On the opening day, the court dealt mainly with the issue of who would be called to testify at the trial.

Besides Conte, it will question former government adviser Luciana Lamorgese, who is now the interior minister, as well as Foreign Minister Luigi Di Maio, who was minister for labour and social policy at the time, in the course of the trial, the ANSA and Adnkronos news agencies reported on Saturday.

Salvini pursued what was considered a harsh anti-migration line.

In August 2019, the Open Arms vessel had rescued more than 160 people in distress in the Mediterranean Sea over the course of three interventions starting on August 1, according to information supplied by the aid organisation about its 65th mission.

Nine days later, US actor Richard Gere had brought supplies onto the ship, together with other helpers.

Time and again, the authorities relocated people from the ship for medical reasons.

According to the reports, Gere will also be called to testify, the court decided, after the lawyer representing Open Arms had pressed for him to be admitted as a witness.

The Open Arms was moored off Lampedusa from around mid-August but was not allowed to dock there.

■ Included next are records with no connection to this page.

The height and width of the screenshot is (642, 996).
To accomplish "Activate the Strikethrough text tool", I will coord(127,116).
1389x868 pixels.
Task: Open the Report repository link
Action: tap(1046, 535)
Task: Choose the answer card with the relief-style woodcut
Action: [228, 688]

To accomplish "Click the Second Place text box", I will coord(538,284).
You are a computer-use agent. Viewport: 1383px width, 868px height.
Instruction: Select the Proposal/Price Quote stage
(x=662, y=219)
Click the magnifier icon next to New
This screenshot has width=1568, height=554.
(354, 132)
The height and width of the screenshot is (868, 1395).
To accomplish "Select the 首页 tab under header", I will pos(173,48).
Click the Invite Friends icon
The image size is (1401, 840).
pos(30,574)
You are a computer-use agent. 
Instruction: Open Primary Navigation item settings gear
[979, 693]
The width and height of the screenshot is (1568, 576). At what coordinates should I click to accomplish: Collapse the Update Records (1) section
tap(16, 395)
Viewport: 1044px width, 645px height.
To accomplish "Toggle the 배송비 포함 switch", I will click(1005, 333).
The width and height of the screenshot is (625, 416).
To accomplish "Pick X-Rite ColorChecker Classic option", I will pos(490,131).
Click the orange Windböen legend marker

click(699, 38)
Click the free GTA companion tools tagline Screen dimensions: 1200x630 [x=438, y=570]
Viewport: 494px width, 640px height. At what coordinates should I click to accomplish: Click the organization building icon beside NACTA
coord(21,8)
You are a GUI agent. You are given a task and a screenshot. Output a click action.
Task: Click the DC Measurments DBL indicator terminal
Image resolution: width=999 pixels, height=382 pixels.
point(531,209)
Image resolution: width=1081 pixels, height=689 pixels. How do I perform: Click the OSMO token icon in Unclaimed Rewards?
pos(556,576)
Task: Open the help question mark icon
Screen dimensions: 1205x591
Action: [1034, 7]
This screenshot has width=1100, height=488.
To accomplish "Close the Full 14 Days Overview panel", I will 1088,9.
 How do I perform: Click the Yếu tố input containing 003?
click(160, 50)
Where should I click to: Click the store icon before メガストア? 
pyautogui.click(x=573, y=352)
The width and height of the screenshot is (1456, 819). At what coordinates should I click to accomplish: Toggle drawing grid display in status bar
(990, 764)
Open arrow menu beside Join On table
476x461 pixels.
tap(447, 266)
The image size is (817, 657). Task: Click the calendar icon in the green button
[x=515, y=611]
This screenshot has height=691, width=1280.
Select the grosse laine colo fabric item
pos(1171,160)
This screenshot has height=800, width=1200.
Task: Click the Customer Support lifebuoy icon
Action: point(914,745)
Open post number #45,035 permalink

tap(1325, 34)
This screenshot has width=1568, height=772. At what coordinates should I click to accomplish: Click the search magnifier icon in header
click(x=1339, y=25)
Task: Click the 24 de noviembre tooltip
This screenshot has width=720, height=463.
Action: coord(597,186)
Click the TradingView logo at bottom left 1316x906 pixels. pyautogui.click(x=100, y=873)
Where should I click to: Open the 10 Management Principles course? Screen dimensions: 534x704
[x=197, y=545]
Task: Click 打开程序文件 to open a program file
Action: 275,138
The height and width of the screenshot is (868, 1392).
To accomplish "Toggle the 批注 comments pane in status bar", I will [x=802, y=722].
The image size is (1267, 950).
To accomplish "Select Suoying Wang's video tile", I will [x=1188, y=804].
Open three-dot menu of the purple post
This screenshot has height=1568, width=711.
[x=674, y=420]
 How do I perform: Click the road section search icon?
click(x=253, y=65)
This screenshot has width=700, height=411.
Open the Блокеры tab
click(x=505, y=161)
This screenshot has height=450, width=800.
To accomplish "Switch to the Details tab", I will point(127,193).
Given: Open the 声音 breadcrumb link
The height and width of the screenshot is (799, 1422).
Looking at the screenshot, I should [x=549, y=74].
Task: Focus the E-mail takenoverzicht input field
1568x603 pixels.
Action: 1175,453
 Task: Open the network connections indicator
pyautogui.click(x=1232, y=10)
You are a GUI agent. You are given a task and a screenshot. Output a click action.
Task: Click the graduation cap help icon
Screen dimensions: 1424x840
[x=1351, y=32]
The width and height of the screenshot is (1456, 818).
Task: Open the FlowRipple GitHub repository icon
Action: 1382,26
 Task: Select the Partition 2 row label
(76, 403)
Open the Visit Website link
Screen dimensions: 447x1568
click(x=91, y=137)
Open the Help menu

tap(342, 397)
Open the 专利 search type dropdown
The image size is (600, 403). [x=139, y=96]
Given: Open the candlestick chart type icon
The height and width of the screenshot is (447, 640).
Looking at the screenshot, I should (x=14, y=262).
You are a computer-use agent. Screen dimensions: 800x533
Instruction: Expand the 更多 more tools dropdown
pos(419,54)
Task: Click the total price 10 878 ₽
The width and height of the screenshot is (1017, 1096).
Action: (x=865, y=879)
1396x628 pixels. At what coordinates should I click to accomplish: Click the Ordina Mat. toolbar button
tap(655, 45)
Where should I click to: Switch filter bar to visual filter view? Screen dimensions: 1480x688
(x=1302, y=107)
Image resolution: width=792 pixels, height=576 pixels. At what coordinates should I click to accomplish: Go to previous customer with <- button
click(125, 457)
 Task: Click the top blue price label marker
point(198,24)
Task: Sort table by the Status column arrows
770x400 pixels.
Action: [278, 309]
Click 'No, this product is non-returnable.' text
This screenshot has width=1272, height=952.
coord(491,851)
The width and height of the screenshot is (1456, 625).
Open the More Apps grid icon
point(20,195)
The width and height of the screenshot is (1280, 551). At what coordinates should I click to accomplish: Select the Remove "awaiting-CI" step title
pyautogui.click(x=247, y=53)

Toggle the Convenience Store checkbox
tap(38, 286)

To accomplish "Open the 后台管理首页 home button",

The sanitary situation and tension on board came to a head.

Desperate people kept jumping into the water in an attempt to swim ashore.

In the end, the public prosecutor’s office arranged for the Open Arms to be impounded following an inspection on board, which meant that it could dock with the remaining migrants.

Salvini repeatedly stressed that his actions had been in defence of Italy and in the government’s interest.

The trial formally began on September 15 but was immediately postponed, as had been expected, to October 23.

The next hearing was scheduled for December 17, according to Open Arms.